Direktur Utama Smesco Indonesia Leonard Theosabrata menyatakan, pameran hibrida menjadi salah satu platform dagang berbasis teknologi yang diharapkan menggerakkan usaha mikro, kecil, dan menengah untuk dapat bersaing di pasar dalam dan luar negeri.
Amankan pasar
Direktur Industri Tekstil, Kulit, dan Alas Kaki Kementerian Perindustrian Elis Masitoh mengatakan, pertumbuhan industri tekstil, kulit, dan alas kaki sebesar 15 persen pada 2019, tetapi didominasi oleh barang-barang impor. Pada 2020, industri tersebut menurun drastis akibat pandemi Covid-19 karena pembatasan sosial skala besar dan menurunnya operasional mal.
Untuk mendorong kembali pertumbuhan industri ritel secara daring dan luring, serta pemulihan ekonomi pascapandemi Covid-19, diperlukan upaya mengamankan pasar dalam negeri terhadap arus produk-produk impor. Oleh karena itu, produk ritel buatan dalam negeri perlu diperkuat untuk membendung arus impor.
”Pemerintah seharusnya memang mengamankan pasar dalam negeri.
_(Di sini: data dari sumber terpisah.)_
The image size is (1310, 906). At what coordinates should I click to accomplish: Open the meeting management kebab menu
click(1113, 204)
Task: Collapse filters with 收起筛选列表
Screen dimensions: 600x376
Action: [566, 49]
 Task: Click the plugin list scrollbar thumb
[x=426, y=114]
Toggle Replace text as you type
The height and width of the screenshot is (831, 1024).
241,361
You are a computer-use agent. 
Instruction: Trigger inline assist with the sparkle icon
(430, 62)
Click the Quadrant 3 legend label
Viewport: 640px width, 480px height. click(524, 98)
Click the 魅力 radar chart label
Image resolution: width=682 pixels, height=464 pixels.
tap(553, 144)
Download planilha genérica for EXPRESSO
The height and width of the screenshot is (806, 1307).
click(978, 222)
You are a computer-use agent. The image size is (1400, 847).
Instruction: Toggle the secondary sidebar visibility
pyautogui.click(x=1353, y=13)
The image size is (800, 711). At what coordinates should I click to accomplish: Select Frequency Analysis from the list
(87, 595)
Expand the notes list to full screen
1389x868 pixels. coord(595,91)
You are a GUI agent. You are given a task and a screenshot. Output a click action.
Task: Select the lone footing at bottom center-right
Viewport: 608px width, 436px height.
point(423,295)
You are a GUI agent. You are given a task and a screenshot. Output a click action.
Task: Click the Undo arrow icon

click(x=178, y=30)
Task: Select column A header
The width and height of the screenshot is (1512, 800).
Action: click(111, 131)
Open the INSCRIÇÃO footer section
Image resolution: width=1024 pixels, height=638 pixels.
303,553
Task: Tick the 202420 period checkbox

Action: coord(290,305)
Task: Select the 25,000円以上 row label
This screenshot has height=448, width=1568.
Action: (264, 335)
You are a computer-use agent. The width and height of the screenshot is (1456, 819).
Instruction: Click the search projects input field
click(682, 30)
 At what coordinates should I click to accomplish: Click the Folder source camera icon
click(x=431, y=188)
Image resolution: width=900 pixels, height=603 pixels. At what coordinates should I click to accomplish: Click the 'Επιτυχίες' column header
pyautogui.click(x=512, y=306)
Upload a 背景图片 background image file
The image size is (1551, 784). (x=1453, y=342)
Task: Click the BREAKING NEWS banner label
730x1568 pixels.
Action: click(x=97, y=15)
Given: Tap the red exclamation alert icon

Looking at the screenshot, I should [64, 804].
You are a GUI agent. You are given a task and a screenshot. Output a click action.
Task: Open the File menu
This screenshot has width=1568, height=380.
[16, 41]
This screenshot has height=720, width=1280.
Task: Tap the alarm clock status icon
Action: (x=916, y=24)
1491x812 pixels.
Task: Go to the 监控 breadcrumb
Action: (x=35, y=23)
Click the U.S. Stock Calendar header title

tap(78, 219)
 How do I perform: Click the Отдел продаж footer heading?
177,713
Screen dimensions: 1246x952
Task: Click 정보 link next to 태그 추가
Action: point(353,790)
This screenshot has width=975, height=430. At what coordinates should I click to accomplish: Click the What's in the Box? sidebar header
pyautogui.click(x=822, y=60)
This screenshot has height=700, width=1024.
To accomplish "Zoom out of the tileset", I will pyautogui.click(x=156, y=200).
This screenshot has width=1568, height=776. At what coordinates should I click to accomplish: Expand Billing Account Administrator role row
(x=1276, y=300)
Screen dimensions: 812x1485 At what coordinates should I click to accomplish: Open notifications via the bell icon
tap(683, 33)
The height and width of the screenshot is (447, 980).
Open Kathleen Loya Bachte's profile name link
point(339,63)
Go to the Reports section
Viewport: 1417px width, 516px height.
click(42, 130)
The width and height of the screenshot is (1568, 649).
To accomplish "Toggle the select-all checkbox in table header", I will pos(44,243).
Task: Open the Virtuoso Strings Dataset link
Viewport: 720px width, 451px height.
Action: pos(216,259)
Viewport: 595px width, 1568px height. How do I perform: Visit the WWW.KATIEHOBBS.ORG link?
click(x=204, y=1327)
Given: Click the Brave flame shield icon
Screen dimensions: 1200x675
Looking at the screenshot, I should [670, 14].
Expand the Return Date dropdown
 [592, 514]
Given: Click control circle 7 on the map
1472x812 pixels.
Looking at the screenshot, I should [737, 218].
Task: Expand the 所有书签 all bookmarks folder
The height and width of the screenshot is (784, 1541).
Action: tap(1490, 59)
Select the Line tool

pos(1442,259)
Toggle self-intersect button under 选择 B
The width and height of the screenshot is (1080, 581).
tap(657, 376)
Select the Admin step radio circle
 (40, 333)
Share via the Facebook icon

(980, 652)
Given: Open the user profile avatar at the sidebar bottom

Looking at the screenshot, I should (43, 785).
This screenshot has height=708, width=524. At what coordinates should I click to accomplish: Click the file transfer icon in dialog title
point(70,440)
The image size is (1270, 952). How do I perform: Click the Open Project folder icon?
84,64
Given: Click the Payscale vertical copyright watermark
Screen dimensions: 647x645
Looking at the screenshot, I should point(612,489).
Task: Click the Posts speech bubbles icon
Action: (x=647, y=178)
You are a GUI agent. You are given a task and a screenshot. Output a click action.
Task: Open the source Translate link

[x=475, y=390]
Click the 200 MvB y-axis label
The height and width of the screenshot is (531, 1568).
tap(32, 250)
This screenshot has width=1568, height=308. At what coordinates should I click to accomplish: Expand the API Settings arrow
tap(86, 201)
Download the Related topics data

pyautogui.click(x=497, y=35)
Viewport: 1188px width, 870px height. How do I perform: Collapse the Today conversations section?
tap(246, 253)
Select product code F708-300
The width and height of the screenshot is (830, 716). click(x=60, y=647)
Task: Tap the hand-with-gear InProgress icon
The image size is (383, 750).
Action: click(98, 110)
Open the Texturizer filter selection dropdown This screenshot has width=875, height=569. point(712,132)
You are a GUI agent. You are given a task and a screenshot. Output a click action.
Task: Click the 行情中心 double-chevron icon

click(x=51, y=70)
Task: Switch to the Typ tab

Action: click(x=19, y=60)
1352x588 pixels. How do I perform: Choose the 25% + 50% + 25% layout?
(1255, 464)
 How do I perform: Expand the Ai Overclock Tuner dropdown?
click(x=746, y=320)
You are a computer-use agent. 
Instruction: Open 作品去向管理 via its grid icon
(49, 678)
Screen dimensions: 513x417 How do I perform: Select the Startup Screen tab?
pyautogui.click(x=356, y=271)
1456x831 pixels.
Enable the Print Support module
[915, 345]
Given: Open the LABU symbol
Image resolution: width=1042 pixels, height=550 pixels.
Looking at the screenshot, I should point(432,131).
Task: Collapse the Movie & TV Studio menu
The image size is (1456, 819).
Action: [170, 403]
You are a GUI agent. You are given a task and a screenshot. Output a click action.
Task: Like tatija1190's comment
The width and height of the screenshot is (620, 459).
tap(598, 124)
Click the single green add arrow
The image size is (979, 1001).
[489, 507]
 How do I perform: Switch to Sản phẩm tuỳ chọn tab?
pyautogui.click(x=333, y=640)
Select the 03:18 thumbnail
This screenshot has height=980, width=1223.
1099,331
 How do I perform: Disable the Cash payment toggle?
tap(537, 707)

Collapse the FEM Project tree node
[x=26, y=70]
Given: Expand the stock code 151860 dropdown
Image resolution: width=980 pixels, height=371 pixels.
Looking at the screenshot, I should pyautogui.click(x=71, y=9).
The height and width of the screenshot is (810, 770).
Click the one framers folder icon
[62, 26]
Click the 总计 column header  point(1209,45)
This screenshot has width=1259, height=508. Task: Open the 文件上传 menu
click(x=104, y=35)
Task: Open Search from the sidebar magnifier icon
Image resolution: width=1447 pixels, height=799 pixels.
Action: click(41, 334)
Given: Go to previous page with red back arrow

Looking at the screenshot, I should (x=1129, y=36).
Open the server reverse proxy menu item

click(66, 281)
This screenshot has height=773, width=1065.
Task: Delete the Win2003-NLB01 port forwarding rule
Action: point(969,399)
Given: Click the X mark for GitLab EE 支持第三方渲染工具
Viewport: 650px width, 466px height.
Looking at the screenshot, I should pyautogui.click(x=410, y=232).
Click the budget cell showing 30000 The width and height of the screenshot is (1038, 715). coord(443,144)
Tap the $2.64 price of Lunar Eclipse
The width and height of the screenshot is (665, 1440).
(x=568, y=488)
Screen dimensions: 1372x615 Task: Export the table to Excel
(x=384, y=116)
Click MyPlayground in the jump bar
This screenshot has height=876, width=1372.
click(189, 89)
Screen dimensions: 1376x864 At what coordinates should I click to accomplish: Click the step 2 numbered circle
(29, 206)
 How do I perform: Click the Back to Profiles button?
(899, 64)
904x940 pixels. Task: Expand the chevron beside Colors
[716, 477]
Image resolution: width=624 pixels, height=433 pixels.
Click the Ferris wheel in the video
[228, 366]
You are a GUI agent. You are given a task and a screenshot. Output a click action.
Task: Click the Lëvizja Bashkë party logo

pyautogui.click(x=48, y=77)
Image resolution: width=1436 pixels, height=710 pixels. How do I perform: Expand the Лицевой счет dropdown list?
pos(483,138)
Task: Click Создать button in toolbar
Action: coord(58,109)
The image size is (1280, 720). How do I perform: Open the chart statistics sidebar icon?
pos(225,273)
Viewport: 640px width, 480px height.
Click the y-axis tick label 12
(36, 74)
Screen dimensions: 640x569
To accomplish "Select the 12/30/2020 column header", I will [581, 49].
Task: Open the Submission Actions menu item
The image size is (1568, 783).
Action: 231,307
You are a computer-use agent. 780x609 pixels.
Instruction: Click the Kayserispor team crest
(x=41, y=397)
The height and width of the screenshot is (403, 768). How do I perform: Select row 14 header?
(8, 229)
Dalam rangka pemulihan ekonomi, serta penjaminan dan pengamanan pasar dalam negeri, kami sedang menjajaki kenaikan tarif bea masuk untuk produk impor fashion. Harapannya, ritel dalam negeri tumbuh dan mendongkrak industri dalam negeri,” kata Elis.
Ketua Umum Asosiasi Pertekstilan Indonesia (API) Jemmy Kartiwa menilai, tren belanja masyarakat berubah selama pandemi Covid-19. Masyarakat cenderung tidak menunggu acara tertentu untuk belanja, melainkan belanja ketika barang dinilai cocok. Hal itu merupakan peluang bagi industri garmen untuk menggarap pasar Indonesia yang besar. Populasi penduduk Indonesia sebesar 280 juta orang selama ini juga dibidik oleh jenama luar negeri.
”Semua peluang harus digarap. Jangan sampai kehilangan momentum dan market besar ini dinikmati jenama-jenama luar negeri,” katanya.